# What Drip Irrigation Would You Do?



## JohnP (Oct 24, 2017)

Just sprayed glyphosate for a 2nd time along our soon to be garden along the back fence. I don't have in ground irrigation but do have a Melnor RainCloud on the way wife wants to put roses in the bed. It's about 80' straight, I was thinking some drip irrigation through it would be best rather than spraying leaves but thought I'd ask some smarter than me for advice.

It's fairly flat. Should I just use the stuff from Home Depot or should I buy something more serious? Eventually I will have a sprinkler system installed so maybe I could reuse it?

What would you recommend?


----------



## Ecks from Tex (Apr 26, 2018)

JohnP said:


> Just sprayed glyphosate for a 2nd time along our soon to be garden along the back fence. I don't have in ground irrigation but do have a Melnor RainCloud on the way wife wants to put roses in the bed. It's about 80' straight, I was thinking some drip irrigation through it would be best rather than spraying leaves but thought I'd ask some smarter than me for advice.
> 
> It's fairly flat. Should I just use the stuff from Home Depot or should I buy something more serious? Eventually I will have a sprinkler system installed so maybe I could reuse it?
> 
> What would you recommend?


you definitely want drip for roses.

I guess my first question is what is your water source? Do you have a hose spigot detached from the house out that direction or is whatever you run going to be coming off the house?

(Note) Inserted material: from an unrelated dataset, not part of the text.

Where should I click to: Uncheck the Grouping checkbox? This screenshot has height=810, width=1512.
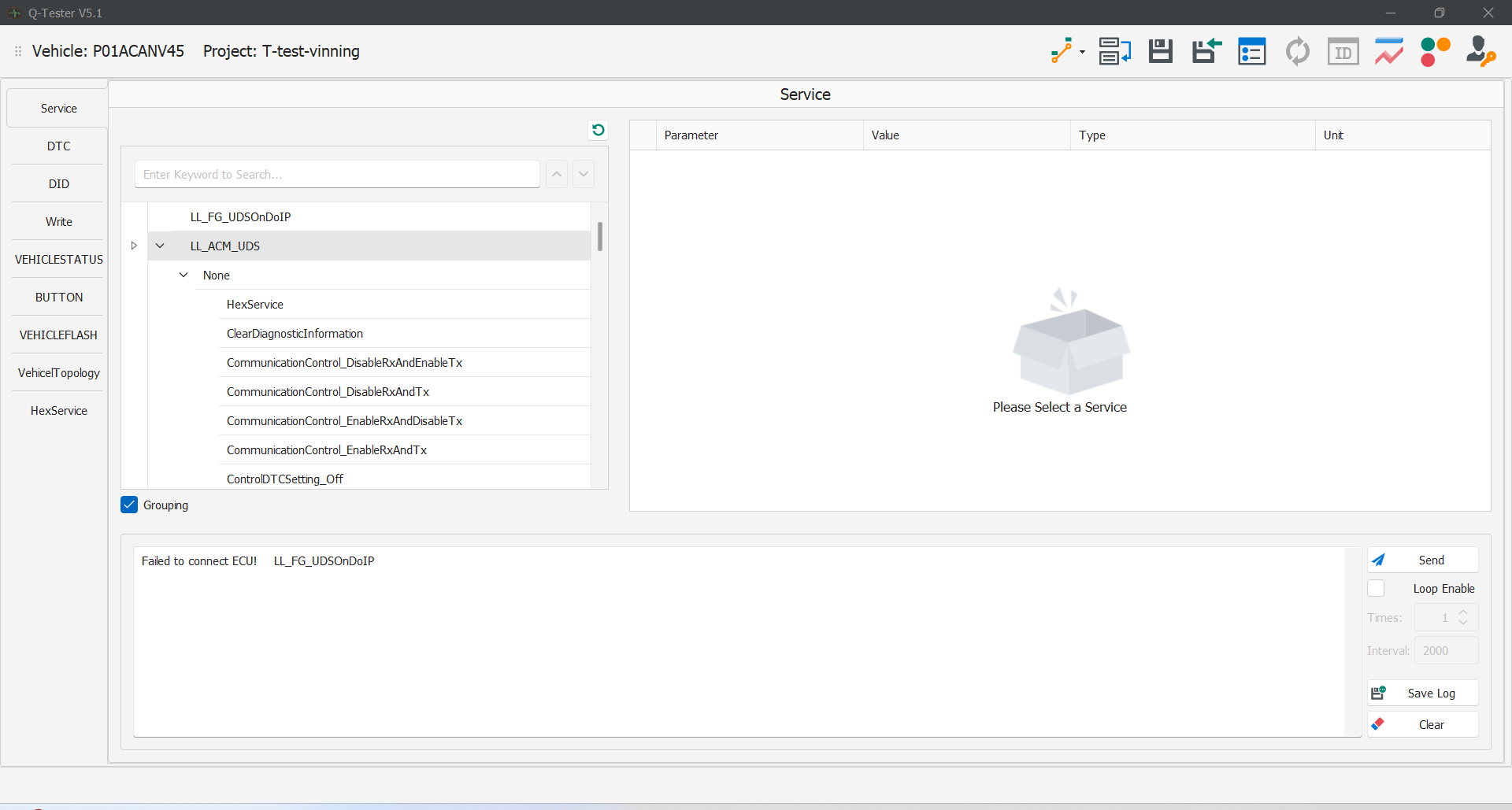[129, 505]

if you plan it correctly you can definitely re-use the drip system once you install sprinklers.


----------



## JohnP (Oct 24, 2017)

Hose spigot but will have a length running out to the far side on the left. I just realized I need to likely get a pressure reading from that point to determine what's possible.


----------



## Ecks from Tex (Apr 26, 2018)

JohnP said:


> Hose spigot but will have a length running out to the far side on the left. I just realized I need to likely get a pressure reading from that point to determine what's possible.


I would spend some time to think through your eventual irrigation plans. Then see if there is a way you can build something in your bed that will integrate right in.

As far as running off the hose, be creative; you could run it to underground pipe near the fence, for example.

I doubt you will have problems with pressure. In fact, a pressure regulator is going to be mandatory (probably a 30 psi regulator) coming off your hose spigot. You will also need a backflow preventer/adapter and a filter.

No matter how you do it, from the water source I would suggest something like this coming off the hose spigot (in this order):


Eley Garden Hose  Two-Way Valve at the spigot


Hose end/in-lineBackflow  preventer


 Rainbird  automatic in-line timer.


Hose-end drip filter


30 PSI in-line pressure regulator (alternatively if you determine certain psi will work you could do a 25 psi pressure regulating filter instead of buying separate filter/regulator)

From there, you could go to the hose and then joined to an underground drip poly tubing with emitters to each bed or you could run either holed drip tubing or soaker hose throughout bed.


----------



## massgrass (Aug 17, 2017)

I was in a different situation where I added drip irrigation for our raised beds to an existing irrigation system, but I've been very pleased with the Netafim Techline 17mm products (tubing I used has 0.6 gal/hour emitters built in every 12"). It is controlled via a Hunter drip zone kit.


----------



## JohnP (Oct 24, 2017)

I'm not super into the pre defined spacing, I'd rather punch holes manually and do the emitters right up to the plant it seems. Am I missing something? Doesn't this just reduce labor and make essentially a blanket of water in the area?


----------



## massgrass (Aug 17, 2017)

JohnP said:


> I'm not super into the pre defined spacing, I'd rather punch holes manually and do the emitters right up to the plant it seems. Am I missing something? Doesn't this just reduce labor and make essentially a blanket of water in the area?


That's what the well-regarded sprinkler company that installed my irrigation system was using on their installs as of a couple of years ago. We grow vegetables in our raised beds, so we simply grow them near the emitters. I've been very pleased with how well they've worked, and the parts were easy work work with and weren't terribly expensive.


----------



## JohnP (Oct 24, 2017)

Ah, okay. Makes sense. I might do all this and down the road my wife might have so much in the fence line I have to change it all out anyway to something more broad like that.


----------